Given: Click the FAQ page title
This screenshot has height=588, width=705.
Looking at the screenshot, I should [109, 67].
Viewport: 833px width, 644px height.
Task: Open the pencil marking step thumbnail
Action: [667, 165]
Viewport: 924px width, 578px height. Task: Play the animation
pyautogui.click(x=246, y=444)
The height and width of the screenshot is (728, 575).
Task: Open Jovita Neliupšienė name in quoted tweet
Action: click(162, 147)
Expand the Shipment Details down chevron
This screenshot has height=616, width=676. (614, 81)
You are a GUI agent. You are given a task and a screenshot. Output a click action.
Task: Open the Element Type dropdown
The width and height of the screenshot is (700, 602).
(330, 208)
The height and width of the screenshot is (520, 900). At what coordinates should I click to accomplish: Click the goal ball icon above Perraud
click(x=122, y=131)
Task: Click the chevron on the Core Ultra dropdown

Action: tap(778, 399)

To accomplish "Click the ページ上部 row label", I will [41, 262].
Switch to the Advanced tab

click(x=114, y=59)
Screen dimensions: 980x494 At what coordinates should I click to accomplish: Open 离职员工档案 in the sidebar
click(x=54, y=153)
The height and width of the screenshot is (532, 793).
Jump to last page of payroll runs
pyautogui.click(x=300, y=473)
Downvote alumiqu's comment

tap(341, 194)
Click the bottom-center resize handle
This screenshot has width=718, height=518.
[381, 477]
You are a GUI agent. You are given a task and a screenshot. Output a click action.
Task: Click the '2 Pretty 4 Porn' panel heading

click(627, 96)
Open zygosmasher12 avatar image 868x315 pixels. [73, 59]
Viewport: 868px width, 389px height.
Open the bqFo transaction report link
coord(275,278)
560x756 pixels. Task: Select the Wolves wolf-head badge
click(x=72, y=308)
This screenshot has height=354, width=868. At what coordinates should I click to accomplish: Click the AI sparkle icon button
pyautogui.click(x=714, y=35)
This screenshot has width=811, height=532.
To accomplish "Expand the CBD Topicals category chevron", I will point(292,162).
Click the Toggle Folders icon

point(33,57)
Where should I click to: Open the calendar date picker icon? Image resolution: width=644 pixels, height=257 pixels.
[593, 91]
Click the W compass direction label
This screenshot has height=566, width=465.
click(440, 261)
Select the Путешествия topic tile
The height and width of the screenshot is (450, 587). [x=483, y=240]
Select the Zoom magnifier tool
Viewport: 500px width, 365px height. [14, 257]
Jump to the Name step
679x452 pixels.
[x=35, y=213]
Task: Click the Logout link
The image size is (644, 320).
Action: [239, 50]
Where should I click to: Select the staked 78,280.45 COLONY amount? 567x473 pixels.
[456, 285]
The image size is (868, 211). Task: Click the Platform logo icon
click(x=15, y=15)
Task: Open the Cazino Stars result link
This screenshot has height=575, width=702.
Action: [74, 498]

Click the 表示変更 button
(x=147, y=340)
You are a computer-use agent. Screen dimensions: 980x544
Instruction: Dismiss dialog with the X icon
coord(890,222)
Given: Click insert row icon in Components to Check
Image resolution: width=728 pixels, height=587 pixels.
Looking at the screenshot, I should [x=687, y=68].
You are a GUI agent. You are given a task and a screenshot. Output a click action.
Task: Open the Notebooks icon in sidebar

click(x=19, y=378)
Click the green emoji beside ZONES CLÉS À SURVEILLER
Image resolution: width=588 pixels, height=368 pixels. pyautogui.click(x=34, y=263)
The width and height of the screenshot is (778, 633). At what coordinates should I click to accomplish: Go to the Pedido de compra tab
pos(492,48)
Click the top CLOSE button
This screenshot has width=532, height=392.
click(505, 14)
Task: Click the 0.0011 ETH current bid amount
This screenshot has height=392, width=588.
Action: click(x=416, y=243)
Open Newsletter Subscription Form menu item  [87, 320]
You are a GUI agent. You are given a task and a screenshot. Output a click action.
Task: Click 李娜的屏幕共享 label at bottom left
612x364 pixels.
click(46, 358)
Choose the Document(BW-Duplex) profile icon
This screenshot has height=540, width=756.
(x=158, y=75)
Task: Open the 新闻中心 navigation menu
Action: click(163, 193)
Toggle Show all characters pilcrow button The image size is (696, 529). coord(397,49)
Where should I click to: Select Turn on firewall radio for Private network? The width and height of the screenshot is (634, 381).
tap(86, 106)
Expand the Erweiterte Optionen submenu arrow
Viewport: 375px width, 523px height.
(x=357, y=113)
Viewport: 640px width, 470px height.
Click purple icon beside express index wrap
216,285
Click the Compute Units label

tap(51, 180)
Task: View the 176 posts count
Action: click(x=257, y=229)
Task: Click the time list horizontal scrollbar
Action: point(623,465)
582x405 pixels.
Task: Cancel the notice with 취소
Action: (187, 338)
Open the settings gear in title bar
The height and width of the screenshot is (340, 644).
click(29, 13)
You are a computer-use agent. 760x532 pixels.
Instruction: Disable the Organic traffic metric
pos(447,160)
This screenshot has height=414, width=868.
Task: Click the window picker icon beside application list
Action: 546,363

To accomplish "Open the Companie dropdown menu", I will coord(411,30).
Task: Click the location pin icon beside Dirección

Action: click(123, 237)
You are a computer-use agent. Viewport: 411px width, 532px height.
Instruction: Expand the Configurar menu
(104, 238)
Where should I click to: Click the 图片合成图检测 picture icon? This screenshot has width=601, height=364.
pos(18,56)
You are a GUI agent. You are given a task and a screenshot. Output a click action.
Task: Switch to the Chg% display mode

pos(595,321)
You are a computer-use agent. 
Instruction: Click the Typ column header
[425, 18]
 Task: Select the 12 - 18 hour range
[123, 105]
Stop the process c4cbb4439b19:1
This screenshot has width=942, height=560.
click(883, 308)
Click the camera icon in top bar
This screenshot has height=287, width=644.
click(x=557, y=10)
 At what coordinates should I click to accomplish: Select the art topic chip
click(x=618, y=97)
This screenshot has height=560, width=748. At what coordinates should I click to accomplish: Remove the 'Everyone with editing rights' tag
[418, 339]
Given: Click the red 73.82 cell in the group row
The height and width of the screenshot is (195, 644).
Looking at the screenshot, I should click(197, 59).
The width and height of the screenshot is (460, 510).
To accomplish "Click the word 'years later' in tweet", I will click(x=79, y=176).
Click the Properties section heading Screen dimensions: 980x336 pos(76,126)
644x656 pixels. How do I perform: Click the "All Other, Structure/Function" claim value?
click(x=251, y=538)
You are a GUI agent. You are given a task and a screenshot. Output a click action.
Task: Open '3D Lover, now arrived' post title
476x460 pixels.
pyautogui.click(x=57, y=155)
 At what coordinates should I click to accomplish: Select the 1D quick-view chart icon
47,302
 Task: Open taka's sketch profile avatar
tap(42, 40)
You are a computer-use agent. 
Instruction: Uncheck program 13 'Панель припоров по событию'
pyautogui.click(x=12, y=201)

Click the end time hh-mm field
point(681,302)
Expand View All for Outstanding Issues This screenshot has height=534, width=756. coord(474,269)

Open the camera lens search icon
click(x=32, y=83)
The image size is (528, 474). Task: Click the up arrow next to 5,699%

Your assignment :: Your answer must be the complete listing, retyped exactly.

Your solution ::
Given: Click the FAQ page title
This screenshot has height=588, width=705.
Looking at the screenshot, I should [109, 67].
Viewport: 833px width, 644px height.
Task: Open the pencil marking step thumbnail
Action: [667, 165]
Viewport: 924px width, 578px height. Task: Play the animation
pyautogui.click(x=246, y=444)
The height and width of the screenshot is (728, 575).
Task: Open Jovita Neliupšienė name in quoted tweet
Action: click(162, 147)
Expand the Shipment Details down chevron
This screenshot has height=616, width=676. (614, 81)
You are a GUI agent. You are given a task and a screenshot. Output a click action.
Task: Open the Element Type dropdown
The width and height of the screenshot is (700, 602).
(330, 208)
The height and width of the screenshot is (520, 900). At what coordinates should I click to accomplish: Click the goal ball icon above Perraud
click(x=122, y=131)
Task: Click the chevron on the Core Ultra dropdown

Action: tap(778, 399)

To accomplish "Click the ページ上部 row label", I will [41, 262].
Switch to the Advanced tab

click(x=114, y=59)
Screen dimensions: 980x494 At what coordinates should I click to accomplish: Open 离职员工档案 in the sidebar
click(x=54, y=153)
The height and width of the screenshot is (532, 793).
Jump to last page of payroll runs
pyautogui.click(x=300, y=473)
Downvote alumiqu's comment

tap(341, 194)
Click the bottom-center resize handle
This screenshot has width=718, height=518.
[381, 477]
You are a GUI agent. You are given a task and a screenshot. Output a click action.
Task: Click the '2 Pretty 4 Porn' panel heading

click(627, 96)
Open zygosmasher12 avatar image 868x315 pixels. [73, 59]
Viewport: 868px width, 389px height.
Open the bqFo transaction report link
coord(275,278)
560x756 pixels. Task: Select the Wolves wolf-head badge
click(x=72, y=308)
This screenshot has height=354, width=868. At what coordinates should I click to accomplish: Click the AI sparkle icon button
pyautogui.click(x=714, y=35)
This screenshot has width=811, height=532.
To accomplish "Expand the CBD Topicals category chevron", I will point(292,162).
Click the Toggle Folders icon

point(33,57)
Where should I click to: Open the calendar date picker icon? Image resolution: width=644 pixels, height=257 pixels.
[593, 91]
Click the W compass direction label
This screenshot has height=566, width=465.
click(440, 261)
Select the Путешествия topic tile
The height and width of the screenshot is (450, 587). [x=483, y=240]
Select the Zoom magnifier tool
Viewport: 500px width, 365px height. [14, 257]
Jump to the Name step
679x452 pixels.
[x=35, y=213]
Task: Click the Logout link
The image size is (644, 320).
Action: [239, 50]
Where should I click to: Select the staked 78,280.45 COLONY amount? 567x473 pixels.
[456, 285]
The image size is (868, 211). Task: Click the Platform logo icon
click(x=15, y=15)
Task: Open the Cazino Stars result link
This screenshot has height=575, width=702.
Action: [74, 498]

Click the 表示変更 button
(x=147, y=340)
You are a computer-use agent. Screen dimensions: 980x544
Instruction: Dismiss dialog with the X icon
coord(890,222)
Given: Click insert row icon in Components to Check
Image resolution: width=728 pixels, height=587 pixels.
Looking at the screenshot, I should [x=687, y=68].
You are a GUI agent. You are given a task and a screenshot. Output a click action.
Task: Open the Notebooks icon in sidebar

click(x=19, y=378)
Click the green emoji beside ZONES CLÉS À SURVEILLER
Image resolution: width=588 pixels, height=368 pixels. pyautogui.click(x=34, y=263)
The width and height of the screenshot is (778, 633). At what coordinates should I click to accomplish: Go to the Pedido de compra tab
pos(492,48)
Click the top CLOSE button
This screenshot has width=532, height=392.
click(505, 14)
Task: Click the 0.0011 ETH current bid amount
This screenshot has height=392, width=588.
Action: click(x=416, y=243)
Open Newsletter Subscription Form menu item  [87, 320]
You are a GUI agent. You are given a task and a screenshot. Output a click action.
Task: Click 李娜的屏幕共享 label at bottom left
612x364 pixels.
click(46, 358)
Choose the Document(BW-Duplex) profile icon
This screenshot has height=540, width=756.
(x=158, y=75)
Task: Open the 新闻中心 navigation menu
Action: click(163, 193)
Toggle Show all characters pilcrow button The image size is (696, 529). coord(397,49)
Where should I click to: Select Turn on firewall radio for Private network? The width and height of the screenshot is (634, 381).
tap(86, 106)
Expand the Erweiterte Optionen submenu arrow
Viewport: 375px width, 523px height.
(x=357, y=113)
Viewport: 640px width, 470px height.
Click purple icon beside express index wrap
216,285
Click the Compute Units label

tap(51, 180)
Task: View the 176 posts count
Action: click(x=257, y=229)
Task: Click the time list horizontal scrollbar
Action: point(623,465)
582x405 pixels.
Task: Cancel the notice with 취소
Action: (187, 338)
Open the settings gear in title bar
The height and width of the screenshot is (340, 644).
click(29, 13)
You are a computer-use agent. 760x532 pixels.
Instruction: Disable the Organic traffic metric
pos(447,160)
This screenshot has height=414, width=868.
Task: Click the window picker icon beside application list
Action: 546,363

To accomplish "Open the Companie dropdown menu", I will coord(411,30).
Task: Click the location pin icon beside Dirección

Action: click(123, 237)
You are a computer-use agent. Viewport: 411px width, 532px height.
Instruction: Expand the Configurar menu
(104, 238)
Where should I click to: Click the 图片合成图检测 picture icon? This screenshot has width=601, height=364.
pos(18,56)
You are a GUI agent. You are given a task and a screenshot. Output a click action.
Task: Switch to the Chg% display mode

pos(595,321)
You are a computer-use agent. 
Instruction: Click the Typ column header
[425, 18]
 Task: Select the 12 - 18 hour range
[123, 105]
Stop the process c4cbb4439b19:1
This screenshot has width=942, height=560.
click(883, 308)
Click the camera icon in top bar
This screenshot has height=287, width=644.
click(x=557, y=10)
 At what coordinates should I click to accomplish: Select the art topic chip
click(x=618, y=97)
This screenshot has height=560, width=748. At what coordinates should I click to accomplish: Remove the 'Everyone with editing rights' tag
[418, 339]
Given: Click the red 73.82 cell in the group row
The height and width of the screenshot is (195, 644).
Looking at the screenshot, I should click(197, 59).
The width and height of the screenshot is (460, 510).
To accomplish "Click the word 'years later' in tweet", I will click(x=79, y=176).
Click the Properties section heading Screen dimensions: 980x336 pos(76,126)
644x656 pixels. How do I perform: Click the "All Other, Structure/Function" claim value?
click(x=251, y=538)
You are a GUI agent. You are given a task and a screenshot. Output a click action.
Task: Open '3D Lover, now arrived' post title
476x460 pixels.
pyautogui.click(x=57, y=155)
 At what coordinates should I click to accomplish: Select the 1D quick-view chart icon
47,302
 Task: Open taka's sketch profile avatar
tap(42, 40)
You are a computer-use agent. 
Instruction: Uncheck program 13 'Панель припоров по событию'
pyautogui.click(x=12, y=201)

Click the end time hh-mm field
point(681,302)
Expand View All for Outstanding Issues This screenshot has height=534, width=756. coord(474,269)

Open the camera lens search icon
click(x=32, y=83)
The image size is (528, 474). Task: Click the up arrow next to 5,699%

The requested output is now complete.